Elles le firent par le truchement de M. von Knierin, Balte émigré de Russie, banquier de profession et ami de Kersten. Vers la mi-février, il rendit visite au docteur et lui demanda de recevoir Hillel Storch, représentant à Stockholm du Congrès Juif Mondial. Kersten donna rendez-vous aux deux hommes pour le soir même. Hillel Storch dit en substance :
— La situation des Juifs internés en Allemagne est épouvantable, sans espoir. Les derniers vont être exterminés. Nous avons tout essayé, mais en vain. Nous connaissons votre travail de solidarité humaine et les résultats que vous avez obtenus. Aidez-nous !
— Donnez-moi un mémorandum sur ce que voudrait le Congrès Mondial Juif, dit Kersten. Je m’en servirai dès mon retour en Allemagne.
Ce retour, le docteur n’en savait pas encore la date. Elle dépendait de Gunther. Et Gunther avait besoin de lui à Stockholm, car tous les détails pour l’organisation des secours s’élaboraient dans la capitale suédoise et Kersten était le seul à pouvoir les communiquer par fil direct à Himmler et aplanir ainsi les difficultés.
Mais le 25 février 1945, le ministre des Affaires étrangères apprit, par l’intermédiaire des Américains, une nouvelle terrible : Hitler avait donné l’ordre formel à Himmler de faire sauter à la dynamite, avec tous les prisonniers qu’ils contenaient, les camps de concentration, dès que les troupes ennemies s’en seraient approchées à huit kilomètres.
— Et il reste encore huit cent mille internés dans les camps au pouvoir des nazis, dit Gunther à Kersten. Et les Alliés n’en sont plus très loin.
Il fit un effort pour maîtriser ses sentiments et poursuivit rapidement l’exposé de la situation :
Les Américains demandaient aux Suédois de faire tout ce qui était en leur pouvoir afin d’empêcher cette suprême horreur. Mais le gouvernement dont Gunther faisait partie savait très bien qu’il ne possédait aucun moyen de pression sur Hitler, ce fou enragé. Et les ministres suédois étaient pris d’épouvante à la pensée du massacre immense qui semblait inévitable. Seul, Kersten avait, peut-être, par Himmler, quelque chance de l’arrêter. Une chance sur mille, assurément. Mais il fallait la tenter. Il fallait partir pour l’Allemagne dans la semaine qui venait.

TRAVAIL À FAIRE:
Poursuivez, s'il vous plaît, le récit sur Kersten après sa dernière phrase. Les lignes n'ont aucun rapport avec le récit sur Kersten.

DONNÉES FOURNIES:
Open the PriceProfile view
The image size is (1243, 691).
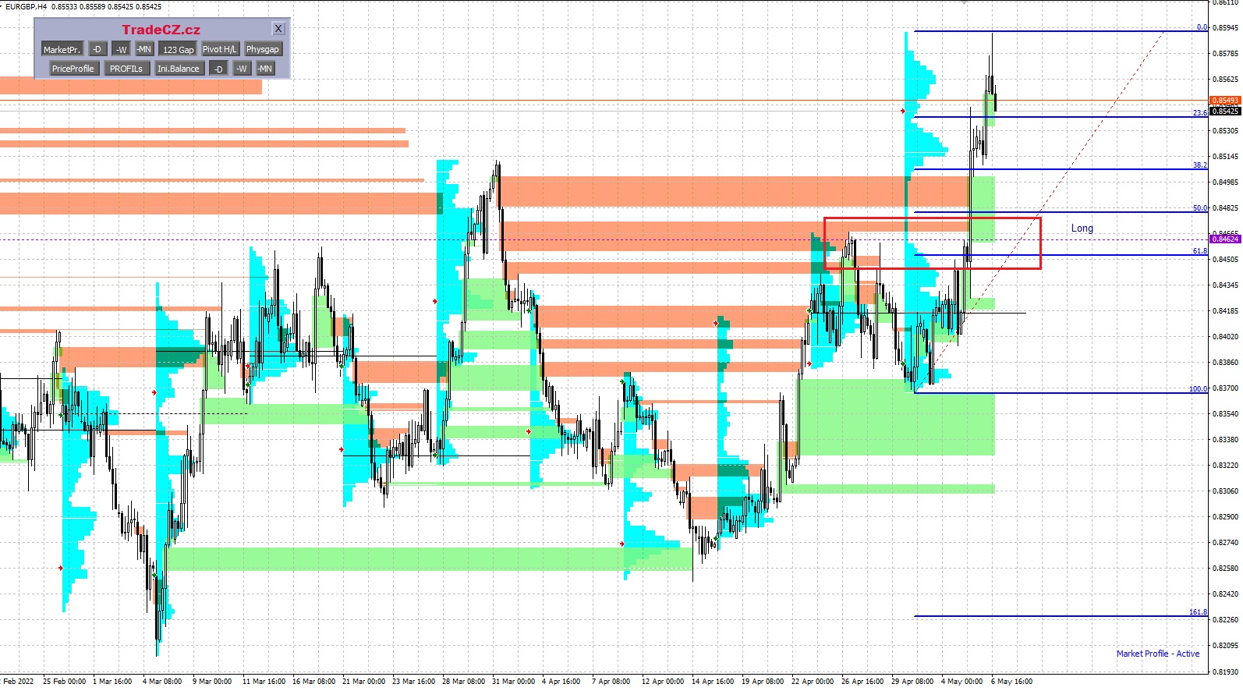point(73,69)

RÉSULTAT DE LA TÂCHE:
Kersten accepta. Gunther, alors, le chargea d’une triple mission officielle :
1°Essayer d’empêcher le dynamitage des camps de concentration ;
2°Réduire les difficultés que Kaltenbrunner, malgré les assurances renouvelées de Himmler, faisait à Bernadotte pour le rassemblement et l’évacuation des prisonniers scandinaves ;
3°Conseiller à Himmler la capitulation des troupes allemandes en Norvège, intactes et bien armées, car les Alliés faisaient une forte pression sur la Suède pour qu’elle entrât en guerre contre cette armée encore redoutable.
Le départ de Kersten fut décidé pour le 3 mars.
La veille, Gunther lui remit un document officiel du gouvernement qui définissait la mission dont il était chargé et le reconnaissait comme délégué pour cette mission.
Le 3 mars au matin, Kersten en était à ses derniers préparatifs de départ, quand Hillel Storch, essoufflé, entra chez lui. Il agitait un télégramme envoyé de New York par le président du Congrès Juif Mondial. Le câble annonçait que les Allemands s’apprêtaient à faire sauter d’un jour à l’autre les camps où la majorité des captifs était juive.
— Au nom du Congrès, je vous en supplie, intervenez, dit Storch.
Quand Kersten s’envola, son principal bagage consistait en une énorme serviette, toute bourrée de papiers. Il était en fait ambassadeur privé du Gouvernement suédois et du Congrès Mondial Juif.